Sohail Somani wrote:
> Christian Schladetsch wrote:
>> Even so, I can't really bring myself to back down. Spirit is looked
>> at being the "way of doing language" in C++ these days, which is a
>> crying shame. There are better tools than Spirit.
>> Spirit is *not* the best way of making a parser. Is ANTLR? I don't
>> know. But Spirit is clever more than it is useful.
>> Does that make me a bad person for saying so? Maybe. Am I big enough
>> and old enough and, yes, experienced enough to say so here, and
>> anywhere, and wear the consequences? Yes.
> As a user of both Spirit and ANTLR, I am aware of the merits of each.
> I enjoy this topic very much but it would be nice to hit the reset
> button on this thread.

I've been carefully not engaging Christian up to now. But I think it is important to point out something to the rest of you and perhaps to him as well. I learned this a while ago as a way to moderate my own conduct in a way that we would like Christian to do. The key insight I had was that, in order for an interaction with another person to be constructive rather than destructive in nature, being right is not enough. Being right is not enough. So how do you know when it is not enough? You need to ask yourself what the purpose and desired outcome of the interaction is. Often when the purpose or desired outcome is to satisfy your own emotions it means that the interaction is ill advised and self moderation is in order. Take Christian as a case in point. He brought an idea to boost and had it shot down. This produced an emotional desire to feel better by cutting boost itself down a peg, he does this by venting his old frustration about spirit error msgs. being hard to understand. Since his goal in this interaction is now and has been from the beginning nothing more than to feel better about himself after getting his idea shot down I don't believe we can hit the reset button on the thread.

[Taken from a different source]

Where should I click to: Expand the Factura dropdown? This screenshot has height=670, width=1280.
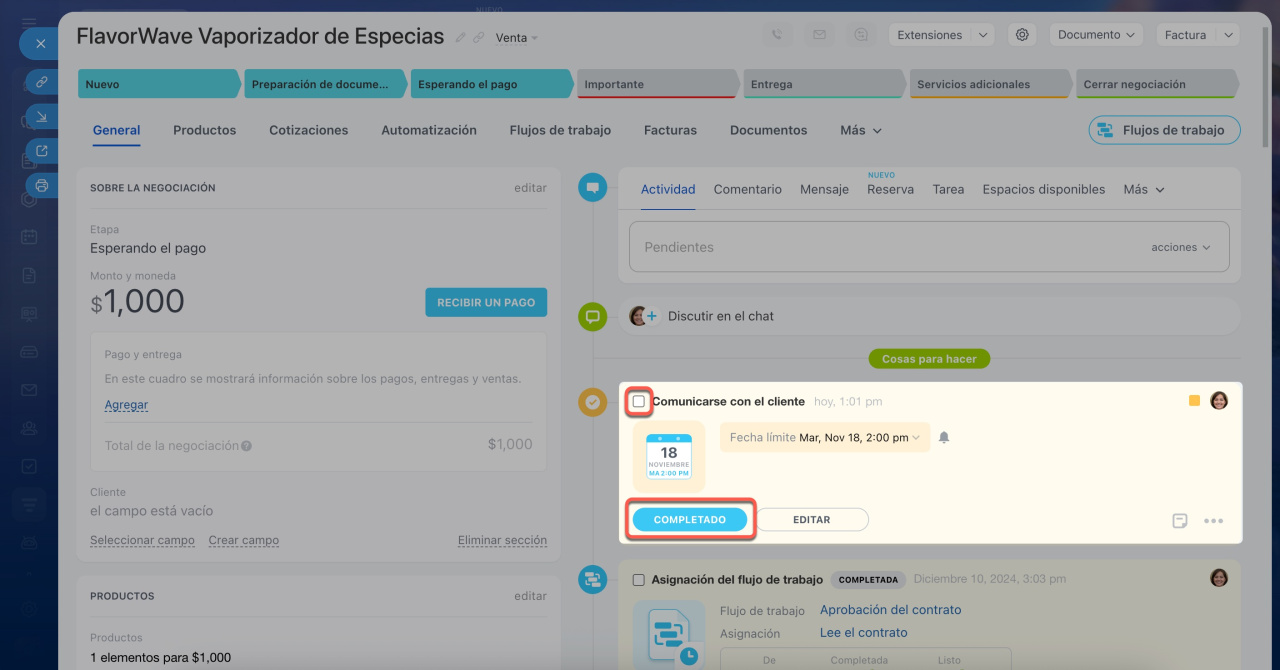pos(1198,35)
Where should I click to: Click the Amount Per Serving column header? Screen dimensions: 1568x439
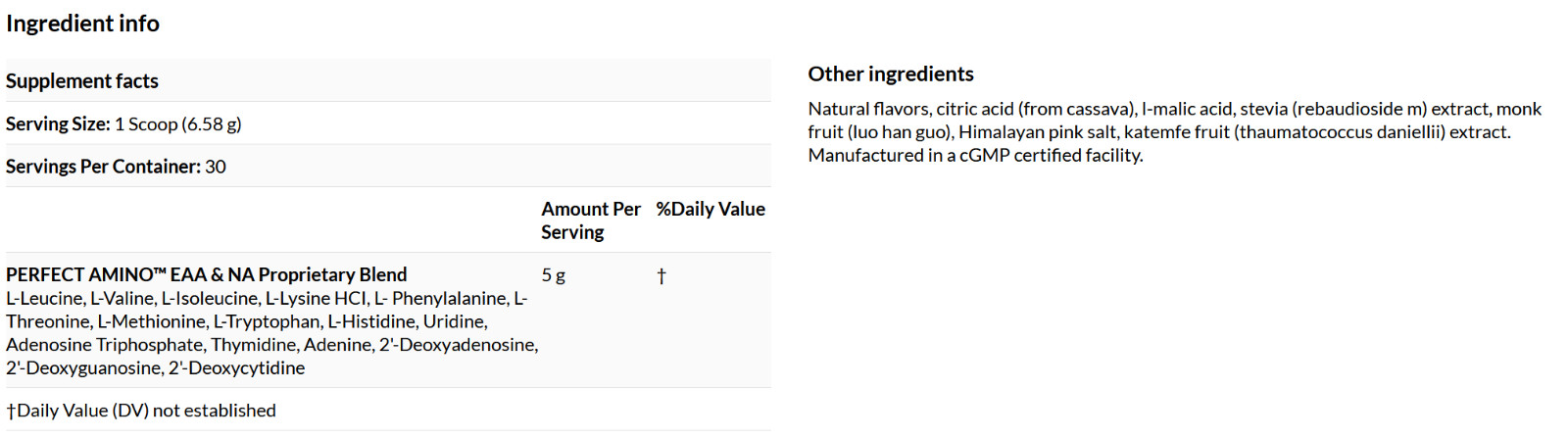(x=590, y=220)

We see this same scenario play itself out on a regular basis where someone brings a new library proposal to the boost list, is offended when the response doesn't meet some unrealistic expectation of approval and volunteering to expend effort helping them, and then becomes defensive, offsensive or passive aggressive. By engaging Christian we just fuel his anger, when what he needs is time to cool off and rethink things. That's what I needed when I was in his shoes years ago. I only wish I had been as successful in applying my insight about constructive interactions in the past as I intend to be in the future.